Our film will be focused on relating to the British audience so it wouldn't be suitable for an American audience, as it's not familiar
- the rural Yorkshire setting
- strong accents
- the mise-en-scene which contains many British films, books and artists that would not be familiar to an American audience
Submarine - A directly comparable film?
Our film is heavily influenced by Warps ( an independent film production company based in Sheffield and London) Submarine.
Submarine (Richard Ayoade, 2011)
Produced by Warp Films (+9); UK distribution: StudioCanal
Budget:$1.2mBox Office: $467,602 (domestic); $397,057 (foreign)
The scenery shots and bedroom scene were inspired by Submarine. It made a box office gross of $ 4,581,937 which for Warp was a substantial amount. Therefore there is already a current market and audience for this film so it will be less of a risk, meaning that we would be a good choice of producers to work with. It was also well received across seas as its international box office came to $467,602, in Australia $219,292. Therefore this is anchorage to distributors that our film is not too much of a risk. StudioCanal did a very successful job of distributing the film as we can see from the total gross.
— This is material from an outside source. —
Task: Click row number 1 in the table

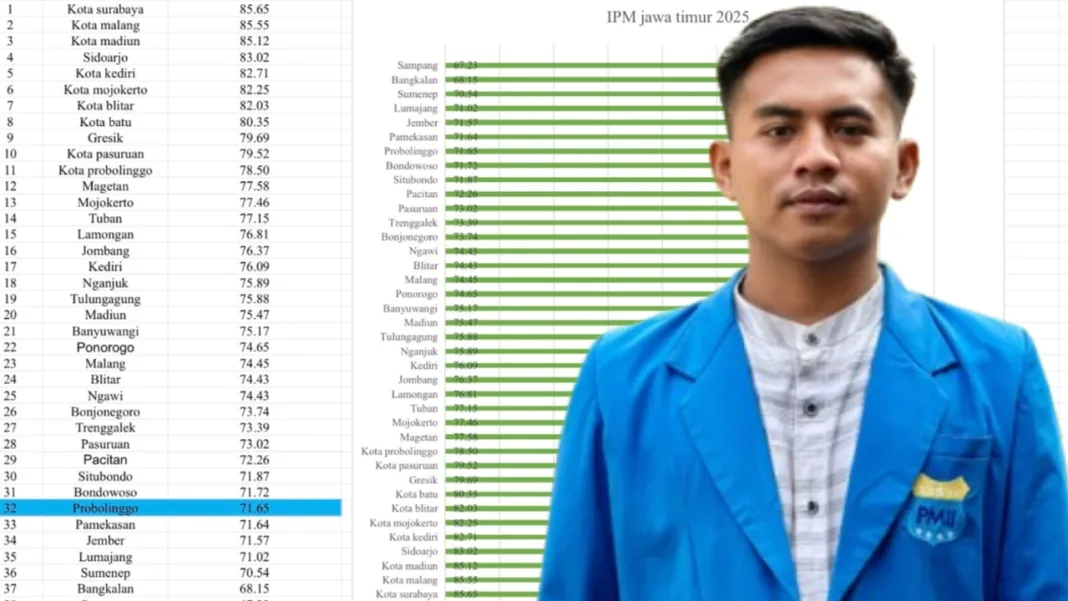Action: (x=10, y=9)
Another option would be self-distribution where we would distribute our film ourselves. This in the 21st century is possible due to digitisation, which supports innovative methods of research. Positives of doing this would be:
1. We would have full control over the right of our film and choose where we want it to exhibited as well. Corey Geenop after signing with a distributor to distribute his film 'Wandering Rose' in America, lost all control of this film's trailer and even its tile. It was changed to 'Demon Baby'.
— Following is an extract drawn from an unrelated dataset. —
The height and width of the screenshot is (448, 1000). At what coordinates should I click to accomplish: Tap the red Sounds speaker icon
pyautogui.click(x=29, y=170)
2. We also get to keep any cut of the money that would have been used to pay the distributer.
1. It could be very time consuming due to extra work and would take time away from working on other aspects of the film.
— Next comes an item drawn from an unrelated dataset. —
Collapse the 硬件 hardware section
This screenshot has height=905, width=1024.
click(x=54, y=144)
2. We would need to be trained legally so we could be sure that the distribution rights that we are signing would not prevent us from exhibiting our film else where.
Warp, when self distributing their film Le Donk & Scor-zay-zee, came up with good marketing ideas, for example creating downloadable Christmas cards and collapsed the cinema release window as they promoted a fake cinematic release campaign to advertise the DVD realise by getting interviews. This is proof that even if you are self distributing unusual and ingenious ideas can work massively in your favour. But as we have minimal funding (micro budget) there is limited chance that we would get distribution. A good example of self distribution is Hinterland by Harry Macqueen in 2015 and Warp's All Tomorrow's Parties which was funded by the crowd. The before mentioned all have VoD releases. Le donk and scor-zay-zee cleverly faked a cinematic release to create buzz. Many use this technique of touring the director along side the Q + A events. This marketing technique was used for the films Four Lions, Wondering Rose and Hinterland. This was key in creating the buzz that helped Four Lions receive an extended distribution following their unexpected high box office.
In conclusion we have decided to go with Studio Canal as they are a successful distributer with a long history of distributing Indie films. They also have a past of working with lower budget films for example Billy Elliott, who's budget was £5m and distributing them globally not just in the Uk. Warp may have been a good distributor for us however Warp is a self distributer therefore it is very unlikely for them to pick up films that they have not produced, meaning that they probably wouldn't work with us. StudioCanal also distributed Submarine, as we already know they did a very good job and therefore have previous experience with handling a film that is very similar to ours. Therfore we have chosen to go with StudioCanal.